Since then, the Bitcoin price has registered a relief rally. At the time of writing, Bitcoin was trading at USD 16,598 and facing the crucial resistance zone at USD 16,000. If this resistance is overcome, a fast candle towards $17,500 to $18,000 could be on the table.
DCG /Genesis safe?
However, Bitcoin investors may be wondering what has changed in the whole Genesis/DCG and Grayscale woes?
DCG CEO Barry Silbert released an alleged letter to investors yesterday. In it, the CEO explained that while DCG owes $575 million to its own trading arm, Genesis Trading, it is not due until May 2023.
Silbert also stressed that DCG will reach $800 million in revenue by 2022. While this represents a decrease of about 20% from the previous year, Silbert said revenue should still be enough to pay for Genesis.
Furthermore, DCG’s CEO also confirmed that the company owes Genesis $1.1 billion on a promissory note due June 2032 related to the bankruptcy of Three Arrows Capital.

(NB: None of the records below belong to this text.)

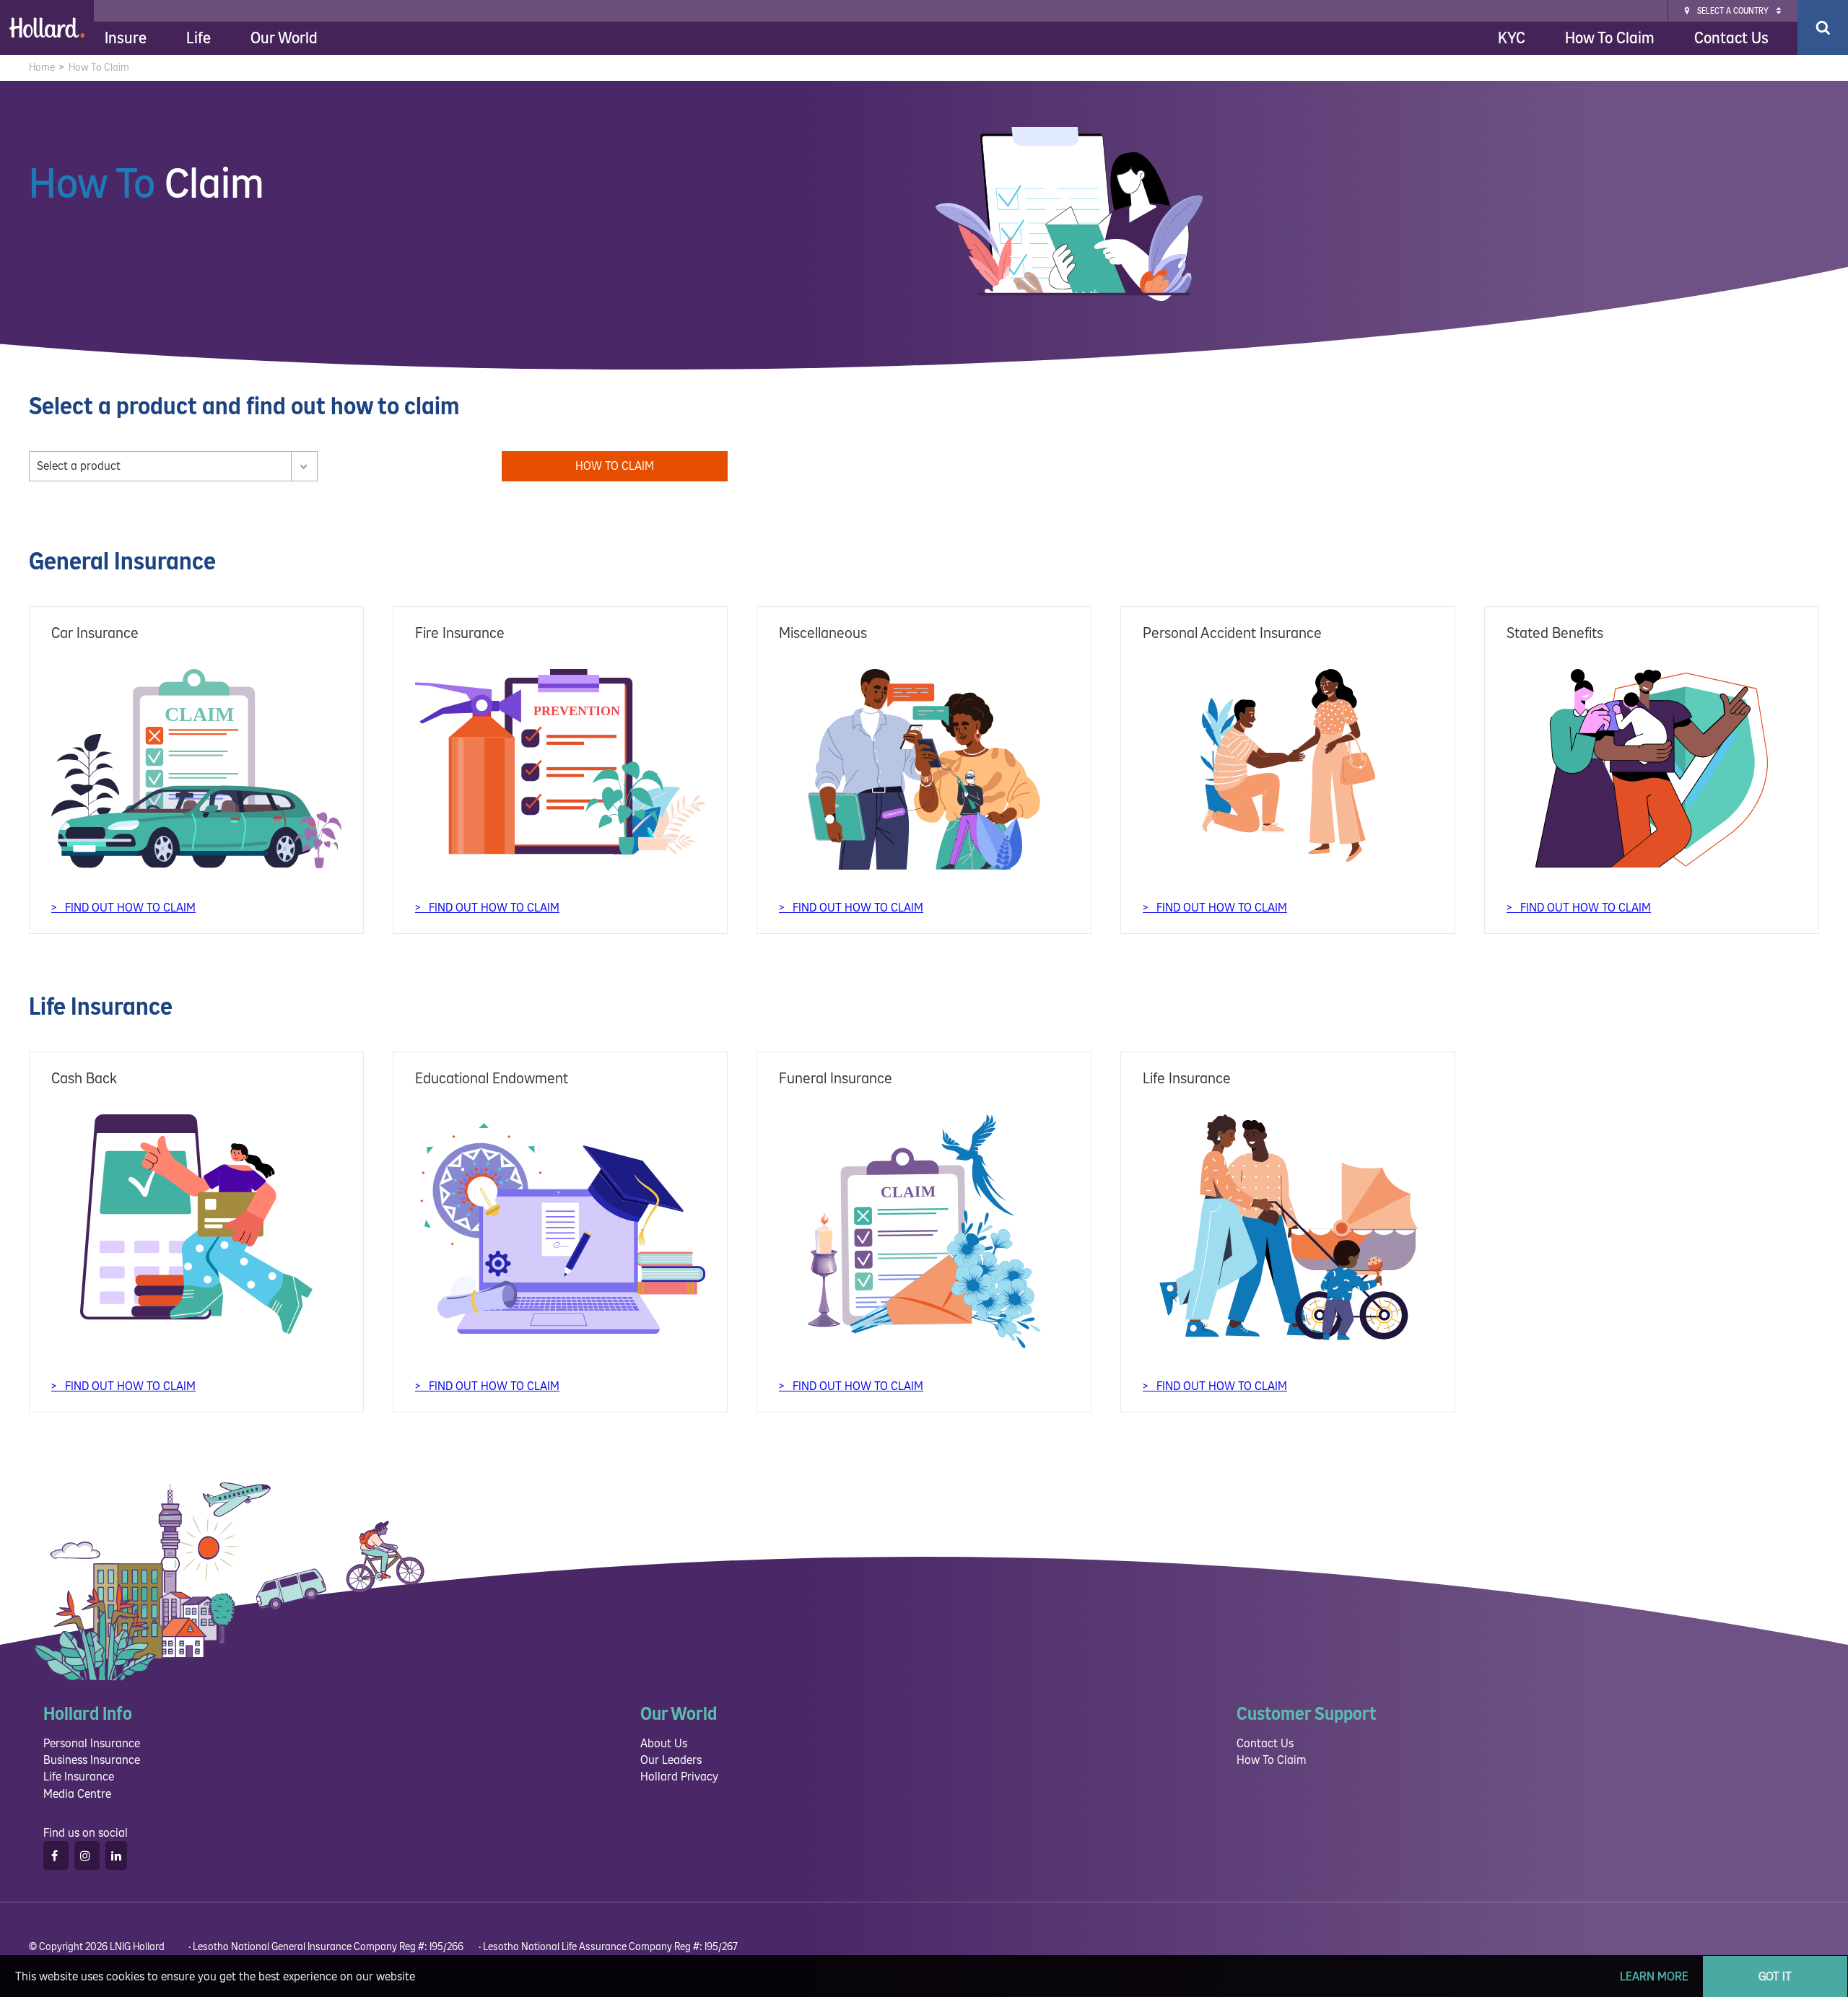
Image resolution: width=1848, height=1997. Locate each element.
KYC (1511, 38)
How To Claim (1610, 38)
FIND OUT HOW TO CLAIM (129, 907)
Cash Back (84, 1078)
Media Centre (77, 1793)
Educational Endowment (491, 1078)
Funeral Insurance (835, 1078)
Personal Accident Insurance (1232, 633)
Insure (126, 38)
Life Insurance (1187, 1078)
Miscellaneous (823, 633)
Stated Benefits (1555, 633)
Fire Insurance (460, 633)
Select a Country (1733, 11)
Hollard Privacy (679, 1776)
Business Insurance (91, 1759)
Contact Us (1731, 38)
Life (198, 38)
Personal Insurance (91, 1743)
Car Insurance (95, 633)
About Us (663, 1743)
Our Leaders (671, 1759)
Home (42, 67)
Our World (284, 38)
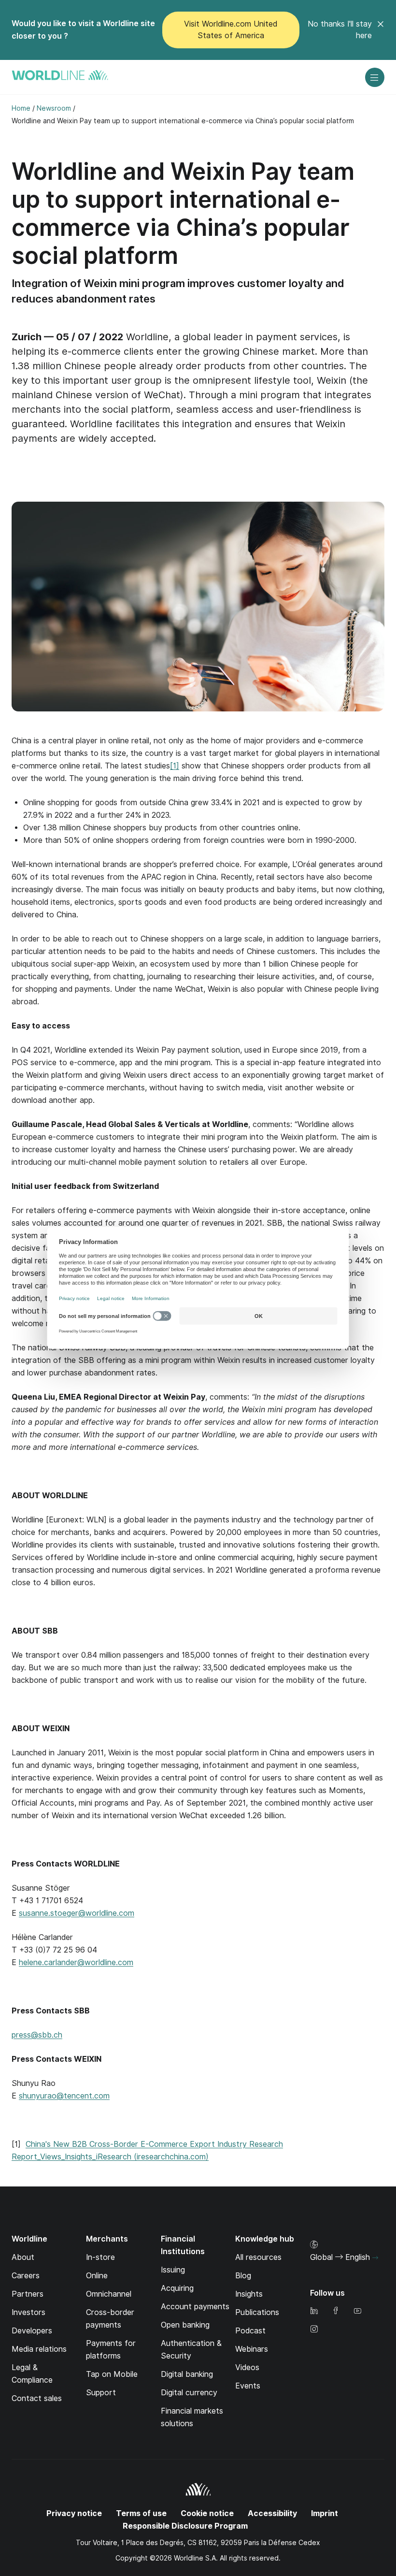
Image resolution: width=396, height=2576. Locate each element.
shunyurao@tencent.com (64, 2095)
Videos (247, 2367)
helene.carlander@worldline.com (76, 1962)
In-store (100, 2257)
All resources (258, 2257)
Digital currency (189, 2392)
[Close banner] (380, 30)
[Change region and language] (375, 2258)
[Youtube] (357, 2311)
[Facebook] (335, 2311)
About (23, 2257)
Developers (32, 2330)
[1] (174, 765)
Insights (249, 2294)
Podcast (250, 2330)
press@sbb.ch (37, 2035)
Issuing (173, 2269)
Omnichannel (108, 2294)
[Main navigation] (374, 77)
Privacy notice (74, 2513)
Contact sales (37, 2398)
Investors (28, 2312)
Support (101, 2392)
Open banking (185, 2325)
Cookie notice (207, 2513)
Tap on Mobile (112, 2374)
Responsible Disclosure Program (185, 2526)
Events (247, 2385)
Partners (27, 2294)
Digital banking (187, 2374)
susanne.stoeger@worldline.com (76, 1913)
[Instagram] (314, 2329)
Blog (243, 2275)
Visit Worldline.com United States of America (230, 29)
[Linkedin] (314, 2311)
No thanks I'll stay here (340, 29)
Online (97, 2275)
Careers (26, 2275)
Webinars (251, 2349)
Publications (257, 2312)
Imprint (324, 2513)
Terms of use (141, 2513)
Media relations (39, 2349)
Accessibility (272, 2513)
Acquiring (177, 2288)
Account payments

“Genesis leadership and their board decided to hire financial and legal advisors, and the company is exploring all possible options amid the fallout from the FTX implosion,” Silbert confirmed in his letter, adding that “we will let you know or we decide to do a financing round.”
The letter seems to have calmed the market. However, Crypto-Twitter is still puzzling over possible scenarios on how DCG can overcome its precarious financial situation. One of the main sources of rumors in recent days, Andrew Parish, co-founder of ArchPublic, continues to claim internal, anonymous sources.
VC/lawyer saw that @DCGco data room per increase:
“Current valuations are way off, liabilities dwarf assets…almost impossible not to see a DCG bankruptcy shortly after Genesis.”
— Andrew (@AP_ArchPublic) November 22, 2022
Parish accuses DCG of bluffing, claiming Silbert’s note was not sent to investors. He receivables having heard from various investors and creditors of DCG and Genesis:
This wasn’t sent to us first, we didn’t see it until it was posted online/twitter.
It’s all optics to mitigate a Genesis bankruptcy for DCG… and lawsuits that will follow.
An all-good solution?
Parish also rejected the supposed “solution” of Messari co-founder Ryan Selkis. Selkis suggested that some of the Genesis creditors could convert their claims into DCG preference or debt and warrants (“the Buffett-Goldman deal”), “possibly led by a reputable debt or growth fund”.
There are many things that led to this mess, but the current situation seems salvageable. I have no direct interest in this, I just want to see a good solution, and there is not much time.
Parish countered that DCG and Genesis “do not yet have meaningful dialogue with Genesis creditors,” as he was told by supposedly large investors.
So what’s the deal? No one knows at this point, except presumably DCG CEO Barry Silbert! Mind your safety.